Case study

Intellectual Property: Smiffys

Worldwide brand Smiffys share how they enforce their intellectual property rights, helping lead the fight against counterfeit goods.


Deciding to go into business is an act that you do out of love and belief in your product, your idea or your industry.

The last thing you expect is for someone to come along and copy your hard work and creativity and use them for their own benefit. Yet it’s happening more and more these days. Copying and counterfeiting is a growing trend that businesses face on a daily basis.

One business that knows all too well about this is R H Smith & Sons (Wigmakers) Limited. Today, they’re better known as the company behind the fancy dress brand Smiffys. Founded in 1894 as a wigmaker for the NHS and courts, it was only in the 1980s that it diversified and moved into fancy dress. Over the last 35 years, this family business has grown into the UK’s leading fancy dress supplier.

Head of Intellectual Property (IP) Enforcement, Sam Lucas, explains:

We serve around 5,000 stockists worldwide. We have offices in China, Australia and US. Due to the spread of Halloween and Carnivals across Europe, operations have expanded by 80% in 5 years. We’re now shipping 26 million items a year.

Protecting creativity

With such a big retail and wholesale market, it’s no surprise they’ve seen their fair share of others copying their designs and trading off their good name. But rather than letting the counterfeiters get the better of them, they’re using this as the catalyst for change. Thanks to the protection offered by their IP rights, they’re working hard to clamp down on these criminals.

The growth of online retailing and the ability of third parties to copy and take advantage of established brands was a key driver in our desire to protect our IP.

The company has a dedicated in-house team to manage their IP rights. They also employed external IP lawyers, trade mark and design attorneys to help build their IP strategy. Smiffys have registered their name and logo as trade marks. They rely on design rights for their costumes and copyright protection for their imagery and website.

We invest heavily in the creation and presentation of our costumes. Due to the creative effort that goes into them, they’re protected by unregistered design rights. But we’ve also registered some designs. This allows us to benefit from the monopoly rights and longer period of protection that registered rights offer.

An important part of our brand strategy is to ensure that we own the copyright in all imagery used for web sales and packaging. This includes obtaining appropriate assignments when a third party takes photographs for us.


IP infringement

IP rights give your business the ability to lay claim to its creative works and protect your brand and reputation. As well as helping you achieve growth and finance future developments, they allow you to take legal action against anyone who copies your work.

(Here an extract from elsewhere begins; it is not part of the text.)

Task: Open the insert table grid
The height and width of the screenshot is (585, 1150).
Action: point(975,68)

We’ve seen a significant rise in people selling non-Smiffys products. People using our brand and imagery as well as those copying our costume designs. We see these actions as a direct attack on our business as it amounts to the theft of our intellectual creations.

Sam continues:

Passing off is an issue, particularly on online trading platforms. People pose as Smiffys sellers but supply inferior unbranded or counterfeit products. We aren’t prepared to stand back and allow copycats to take advantage of the business. They damage our reputation by cheating consumers into buying substandard and unsafe products.

Fight for you rights

One of the main hazards with counterfeit goods is that they’re potentially dangerous. You don’t know who’s made them, how they’re made or what harmful components they may contain. And when branded with your name and logo, unsuspecting customers will assume your business is to blame if things go wrong.

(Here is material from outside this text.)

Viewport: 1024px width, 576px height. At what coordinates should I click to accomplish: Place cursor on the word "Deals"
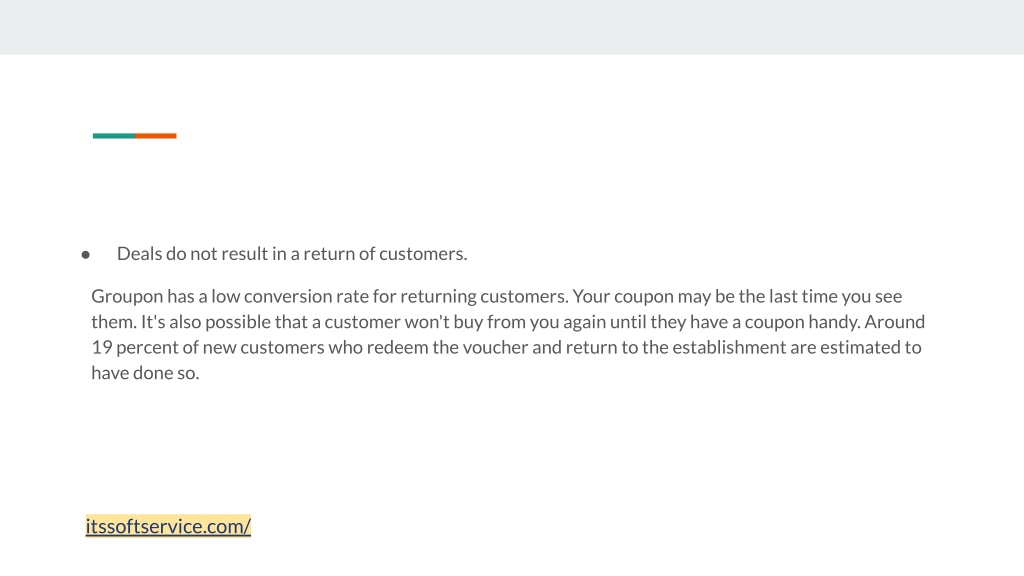pyautogui.click(x=139, y=253)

So what measures have Smiffys put in place to tackle this? Sam explains:

We identify infringements via a range of methods. We use specialist software to review websites and identify infringing content. We also buy samples from sellers that we aren’t familiar with and look at online listings closely. It’s sometimes clear to us that what’s being supplied isn’t a genuine Smiffys product but not to the customer.


Smiffys’ website makes it clear that the company doesn’t take infringement lightly. They warn that “selling counterfeit goods is illegal” and they’ll take legal action where necessary to protect the safety of their customers.

We had someone selling counterfeit products in late autumn last year. They were importing goods from China and selling inferior, copycat costumes using our branding. We took civil and criminal action against them. They admitted guilt and were convicted of design, trade mark and copyright infringement. They were sentenced to 80 hours of community service and we were awarded costs.

Taking a stand against counterfeiters

Its cases like this that bring the seriousness of the crime to life. Knowing the difficulties that just one infringer can cause, what advice would Sam give to others in this situation?

Devise a structured approach to identifying and pursuing infringers and be relentless with it. Ignoring the issue will simply lead to it becoming bigger. The infringers will not stop until they feel they’re under significant pressure to do so.

It’s obvious they have a big fight on their hands, but Sam and the Smiffys brand will continue to force out those who copy their designs or trade off their brand.

We’ll promote this issue in our industry and maintain it as an important discussion on the agenda of retail bodies. With a concerted, co-ordinated and combined approach to educating consumers and bringing counterfeiters to account, we’ll address this with greater effectiveness.